Опубликовано: Журнал №35
Прошло уже полтора года с момента, как на сайте www.skisport.ru состоялся литературный конкурс на тему «Как я в первый раз встал на лыжи?». И, странное дело, нас всё это время не покидало чувство сожаления оттого, что мы не сумели вовремя опубликовать в «Л.С.» лучшие работы, присланные на конкурс. И вот сегодня, пусть и с полуторагодовалой задержкой, мы публикуем рассказ москвича Александра Старикова, получившего тогда первый приз читательских симпатий. Проиллюстрировал рассказ московский художник Игорь Дмитриев.
Отец принес их вечером, в пятницу. Забирая меня из детского сада, мать сказала, что мы всей семьей поедем завтра на какую-то базу, и поэтому отец купил мне лыжи. У отца и матери уже были свои лыжи — огромные, с железным креплениями.
— У меня будут такие же? — поинтересовался я у мамы.
— Лучше!
Домой я летел как на крыльях…
…Они были очень красивые: блестящие красного цвета, на концах лыж был нарисован маленький медвежонок с лыжами и палками.
— Это Умка, он тоже любит гулять зимой на лыжах, — сказал мама.
— А зимой медведи спят, — блеснул я эрудицией.
— Это бурые спят, которые в лесу живут, а белые нет, — пояснила мама, и я обрадовался: если бы бурые медведи не спали, они могли бы на лыжах догнать меня в лесу и загрызть.
— Никто тебя не догонит и не загрызет — ты у меня теперь лыжник, — успокоила мама и потащила на кухню ужинать.
После ужина отец молча взял лыжи, один мой валенок и стал мастерить крепления: померил и сшил кожаные петли, куда нужно было вставлять носок валенка, затем, ловко орудуя шилом, к петлям притачал широкие резинки. Закончив, вставил в крепление валенок, погнул его в разные стороны, вытащил, протянул лыжи мне:
— На!
Через тридцать секунд я носился по квартире на лыжах, издавая невероятный грохот и уворачиваясь от кухонного полотенца, которым мать пыталась меня отстегать. В конце концов, меня загнали в угол и отобрали лыжи:
— Спать! Завтра набегаешься…
Приехав на базу, мы долго поселялись в наш номер, а затем мама с отцом и тетей Тамарой ушли получать специальные тарелки, чтобы кататься с горы, и лыжи для тети. Я в это время вылез на балкон и смотрел вниз. Там была большая толпа народа — это, как мне объяснила мама, шли соревнования среди взрослых дядей. Время от времени из леса выбегали огромные лыжники в специальных костюмах с номерами на груди, они катили очень широкими шагами, сильно махали палками и громко кричали, когда догоняли кого-нибудь: «Хоп! Хоп! Лыжню!» Пришедшая мама сказала, что скоро соревнования закончатся, и я смогу вместе с тетей погулять по лесу на лыжах.
— А вы? — расстроился я.
— У нас сегодня неспортивный день, мы здесь на горочке покатаемся, а когда вы приедете — мы вас напоим горячим чаем.

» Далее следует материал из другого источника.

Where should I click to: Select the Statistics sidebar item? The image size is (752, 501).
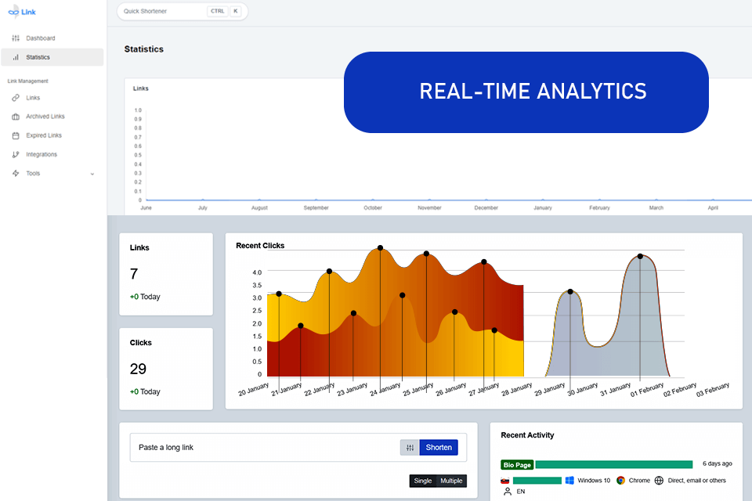52,57
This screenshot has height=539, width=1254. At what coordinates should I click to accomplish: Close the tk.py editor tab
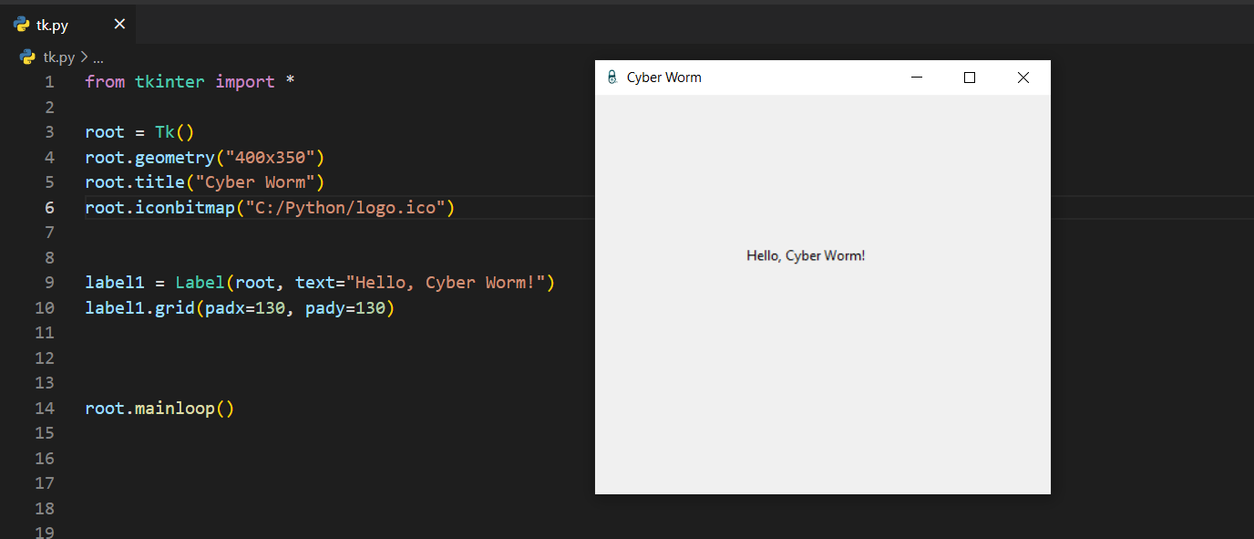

На лыжах я сразу покатил. Не побежал и, тем более, не пошел, как это делала моя тетя, а именно покатил по лыжне вперед легко и непринужденно, как будто делал это всю свою недолгую жизнь. Здорово! Раз! Раз! …И я сразу же наехал на концы лыж тетке.
— А ну, осади, шалопай! — весело крикнула тетя Тамара.
— Лыжню! Хоп! Хоп! — закричал я в ответ, стараясь подражать тем большим дядям в костюмах с номерами. Тетя освободила лыжню. Раз! Раз! Хлопая лыжами и отбрасывая назад палками хлопья снега, я пробежал мимо нее и покатил вперед. Лыжня четкой линией уходила к лесу и там пропадала. Постепенно темная полоса деревьев превратилась в высокую стену, затем потихоньку стала расступаться, и вот уже огромные сосны с белыми шапками снега нависли над нами и медленно, с великой важностью поплыли мимо. Огогогогооооо! — рвался из души крик и постепенно замирал в глубине леса, превращаясь в глухой шорох. Хрустящий морозный воздух делал звонким частое дыхание, скрипели новые кожаные крепления, под лыжами шипел быстро набегающий снег — меня охватило чувство безграничного счастья и радости. Огогогого!!!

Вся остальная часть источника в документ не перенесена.